Em contrapartida, os planos individuais continuaram em queda, com perda líquida de 29 mil usuários. Os planos por adesão também recuaram e registraram saída líquida de 13 mil beneficiários, embora em intensidade menor do que a observada em janeiro.
O quadro reforça a dependência do setor em relação ao mercado de trabalho formal e à oferta de benefícios corporativos para sustentar a expansão da base.
Sudeste concentra a recuperação do setor
A retomada observada em fevereiro ficou concentrada na Região Sudeste, que respondeu por 43 mil adições líquidas. O desempenho mais do que compensou as perdas registradas em outras partes do país.
As regiões Sul e Norte tiveram resultados positivos, ainda que modestos, com 3 mil adições líquidas cada. Já o Centro-Oeste perdeu 1 mil beneficiários, enquanto o Nordeste registrou retração de 11 mil.
A concentração regional indica que a recuperação da demanda por planos de saúde ainda ocorre de forma desigual no país.
Segmento odontológico mantém expansão mais consistente
No mercado de planos odontológicos, o desempenho foi mais robusto. A base total atingiu 35,6 milhões de beneficiários em fevereiro, com 267 mil adições líquidas no mês.
A Odontoprev (ODPV3) liderou com folga esse movimento ao registrar 160 mil adições líquidas, o equivalente a cerca de 60% de toda a expansão do setor no período. No acumulado do trimestre, a companhia soma crescimento de 114 mil beneficiários.
O que os dados indicam para o setor de saúde
Os números de fevereiro mostram uma melhora em relação ao início do ano, mas ainda não configuram uma virada mais ampla para o setor. A recuperação ficou concentrada em poucos grupos, com destaque para a Amil, e contou com forte dependência dos planos corporativos e da Região Sudeste.

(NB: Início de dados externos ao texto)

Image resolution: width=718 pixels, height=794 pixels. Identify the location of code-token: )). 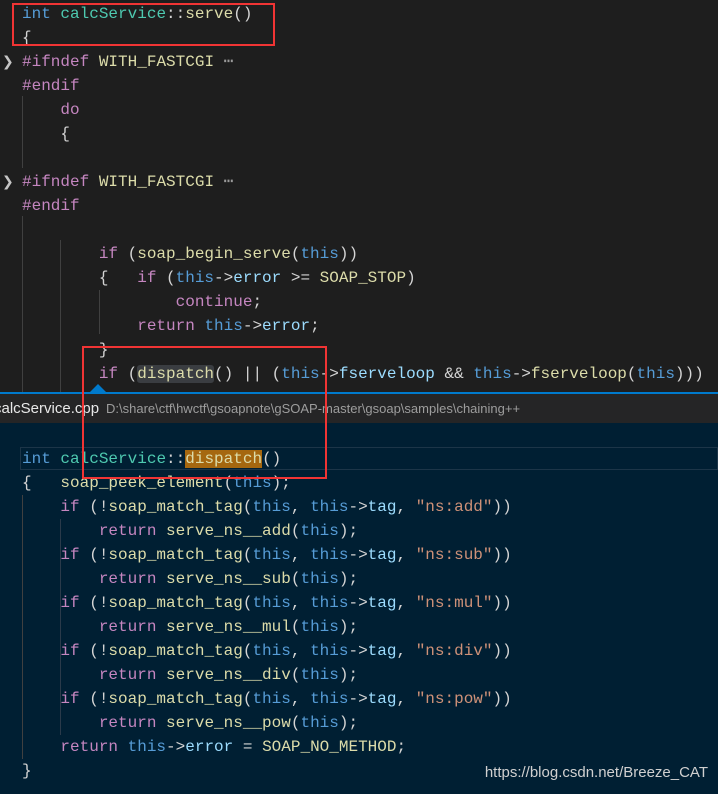
(502, 603).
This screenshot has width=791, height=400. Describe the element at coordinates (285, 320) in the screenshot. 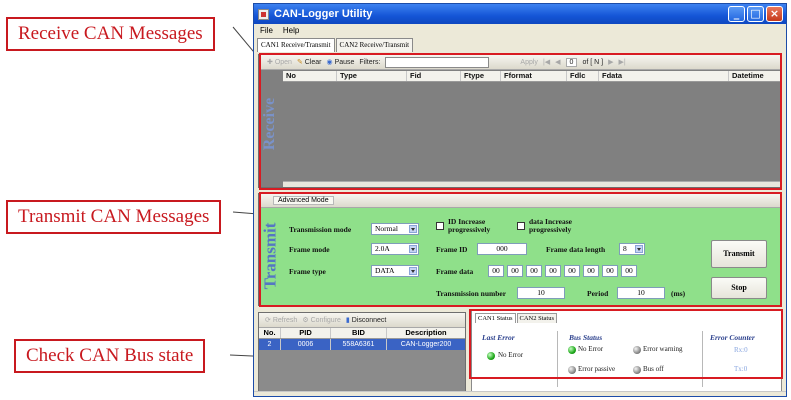

I see `refresh-label: Refresh` at that location.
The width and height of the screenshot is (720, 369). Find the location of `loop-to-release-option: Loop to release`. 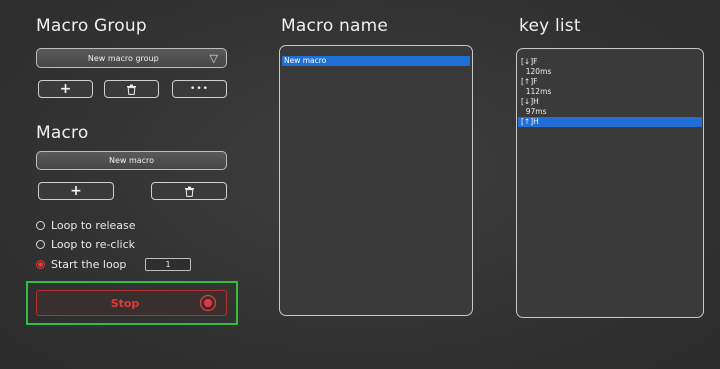

loop-to-release-option: Loop to release is located at coordinates (86, 226).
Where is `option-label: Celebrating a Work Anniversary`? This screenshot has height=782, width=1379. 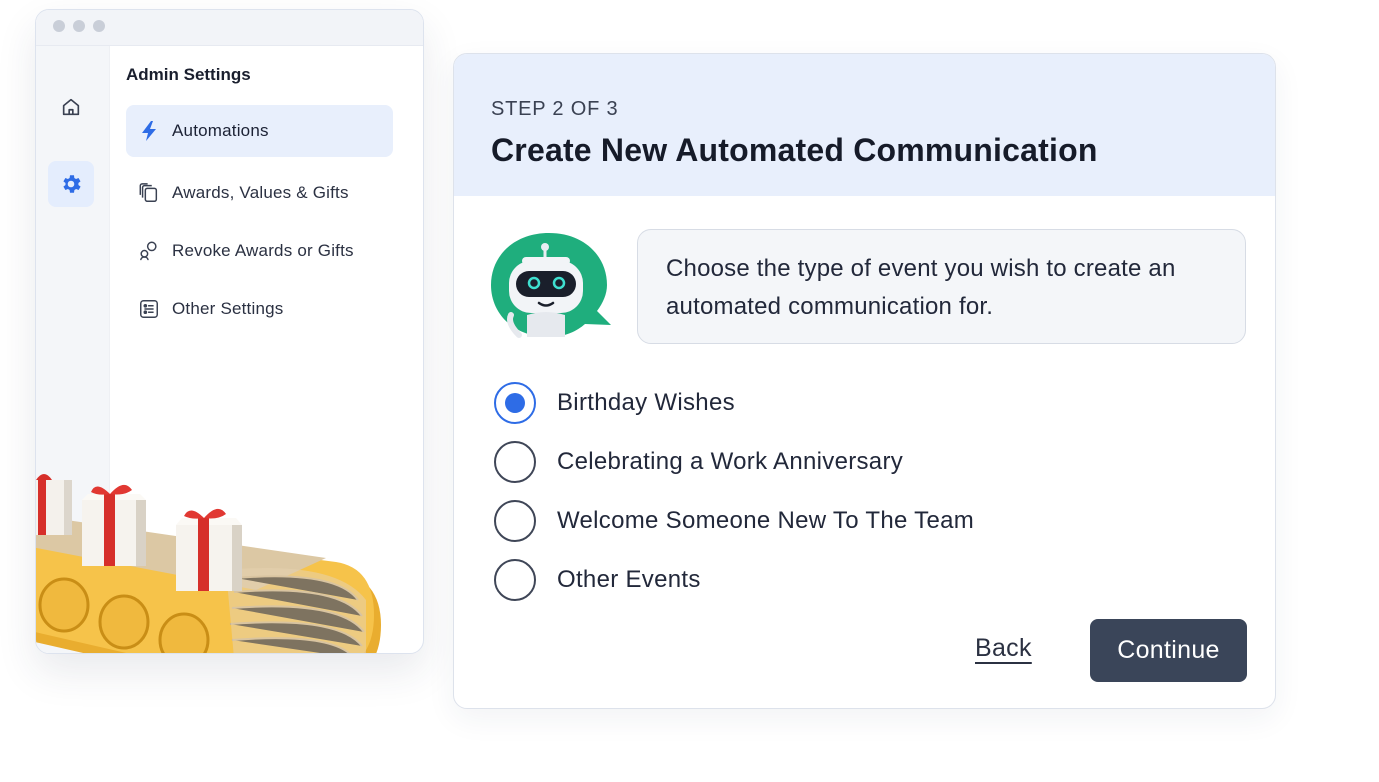
option-label: Celebrating a Work Anniversary is located at coordinates (730, 462).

Ao mesmo tempo, a continuidade das perdas em Hapvida e no Sistema Unimed sugere que parte relevante do mercado ainda enfrenta dificuldade para recompor sua base. Assim, o início de 2026 reforça um cenário mais seletivo para as operadoras de saúde, com sinais mistos entre crescimento pontual e fraqueza estrutural.